Así que, siendo tanto la poesía, al mismo tiempo no sabemos lo que es. Y estando en todas partes, no sabemos dónde se encuentra exactamente ni qué estructura tiene. ¿En los libros? Claro está. Y en las voces, las canciones, en la lengua y en tu casa. La poesía, un ser-en-sí, sin mayor explicación, como se definiría con el alto pensamiento de la filosofía, su prójimo y siamés desde el principio. La más alta realidad, entonces. Esa que quiso vencer a versos Luis Alfredo Torres. Aunque perdió: tan frágil, Luis Alfredo, que hubo que buscarlo bajo la delgadez de su camisa con su propia linterna sorda. Pero tan grande Luis Alfredo que la cruda realidad, la dura realidad, pudo hacerla más alta, pudo habitar en ella, por medio de la alquimia del poema.
[i] De acuerdo con Régis Debray, la Historia registra tres épocas o eras en los modos de percepción de la realidad, “apropiaciones de la mirada”: Logosfera, Gragosfera y Videosfera, que sería en la que estamos sumergidos actualmente: el dominio de la imagen, sin soporte en la realidad real y propiciando la realidad virtual. (En Vida y muerte de la imagen: Historia de la mirada en Occidente, traducción de Ramón Hervás, Paidós, Barcelona,1994)

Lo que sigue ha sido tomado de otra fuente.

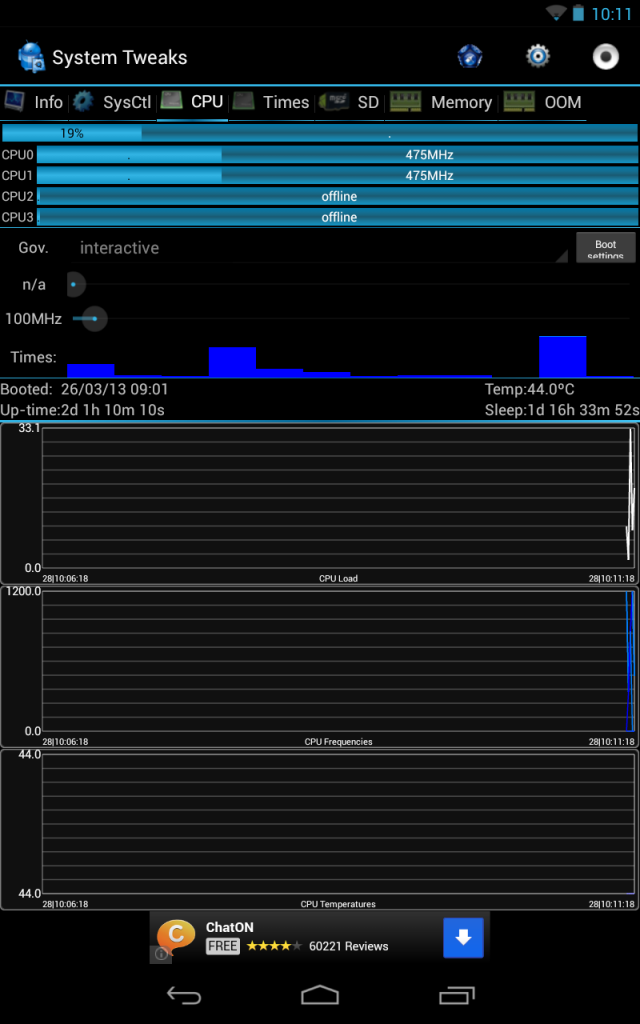Click the 100MHz frequency slider handle
Viewport: 640px width, 1024px height.
(x=93, y=319)
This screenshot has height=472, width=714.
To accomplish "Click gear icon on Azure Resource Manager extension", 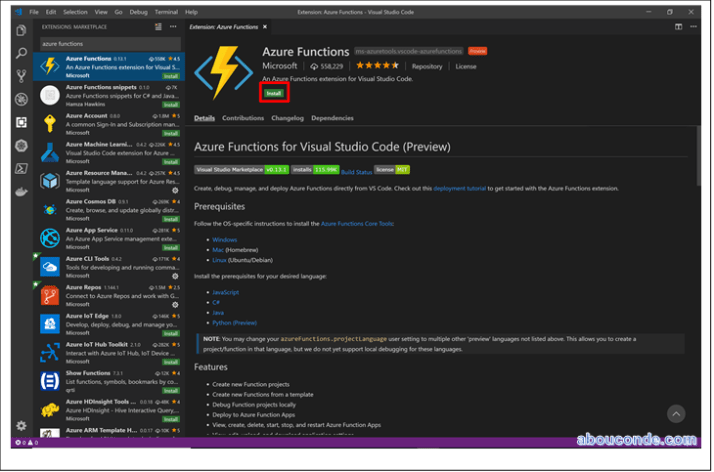I will click(175, 190).
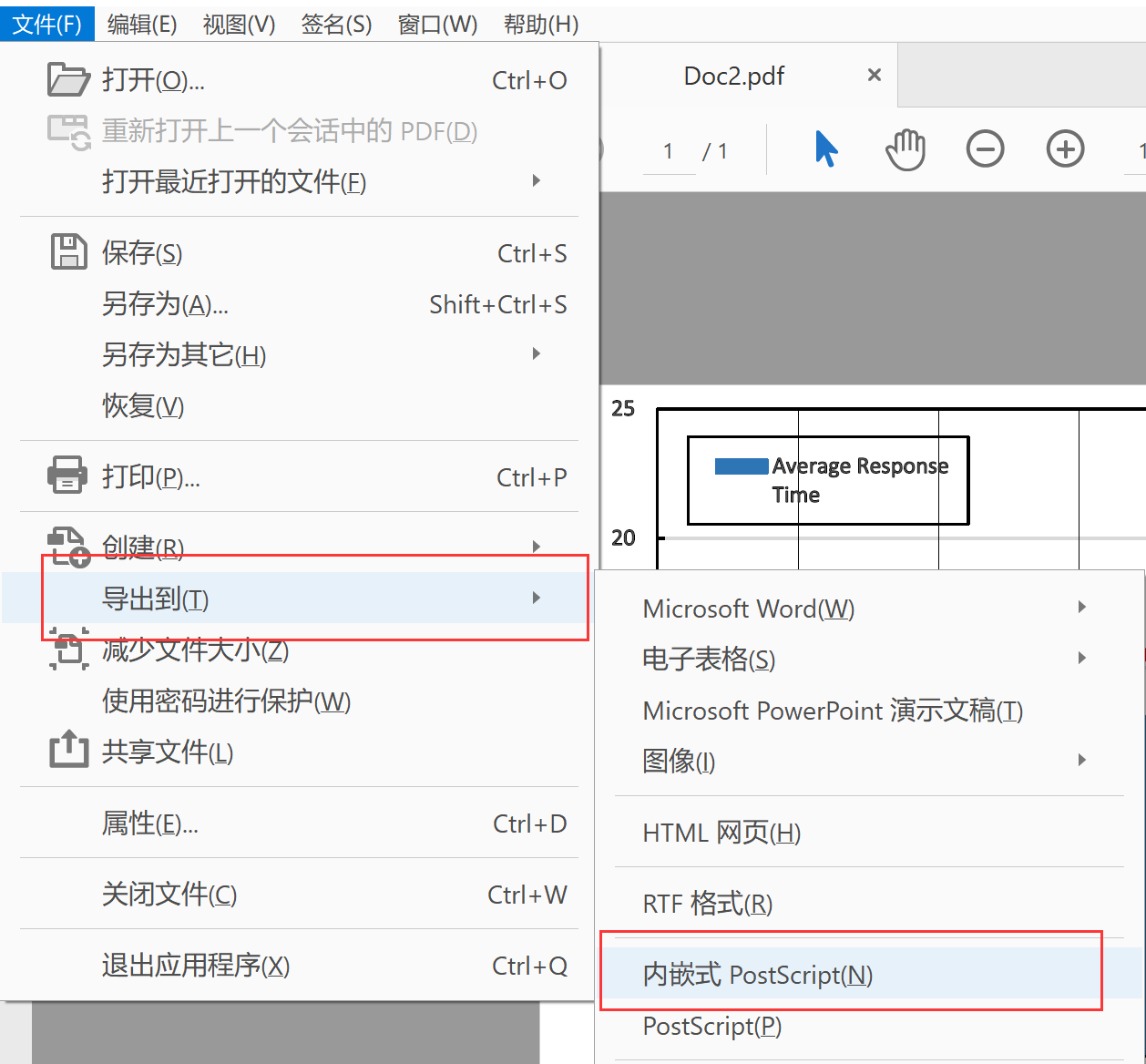This screenshot has height=1064, width=1146.
Task: Zoom out using the minus icon
Action: point(985,148)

[ii] Op. Cit., pág. 254, libro III, El Postespectáculo, La paradoja de la videosfera, El arcaísmo postmoderno.
[iii] A partir de aquí inicio un rejuego con títulos de libros de Torres.
[iv] En su libro El gran número. Fin y principio y otros poemas. (Edición al cuidado de Maria Filipowicz-Rudek y Juan Carlos Vidal. Estudio introductorio de Małgorzata Baranowska), Traducción de Xaverio Ballester, Gerardo Beltrán, Elżbieta Bortkiewicz, David Carrión Sánchez, Carlos Marrodán Casas, Katarzyna Mołoniewicz y Abel A. Murcia Soriano (Ediciones Hiperión, Madrid 1997).
[v] Tractatus logico-philosophicus, de Ludwig Wittgenstein; Alianza Universidad, Madrid, 1980, traducción de Enrique Tierno Galván.
[vi] En La prosa del mundo, Taurus, Madrid, 1971, Pag. 68, versión española de Francisco Pérez Gutiérrez.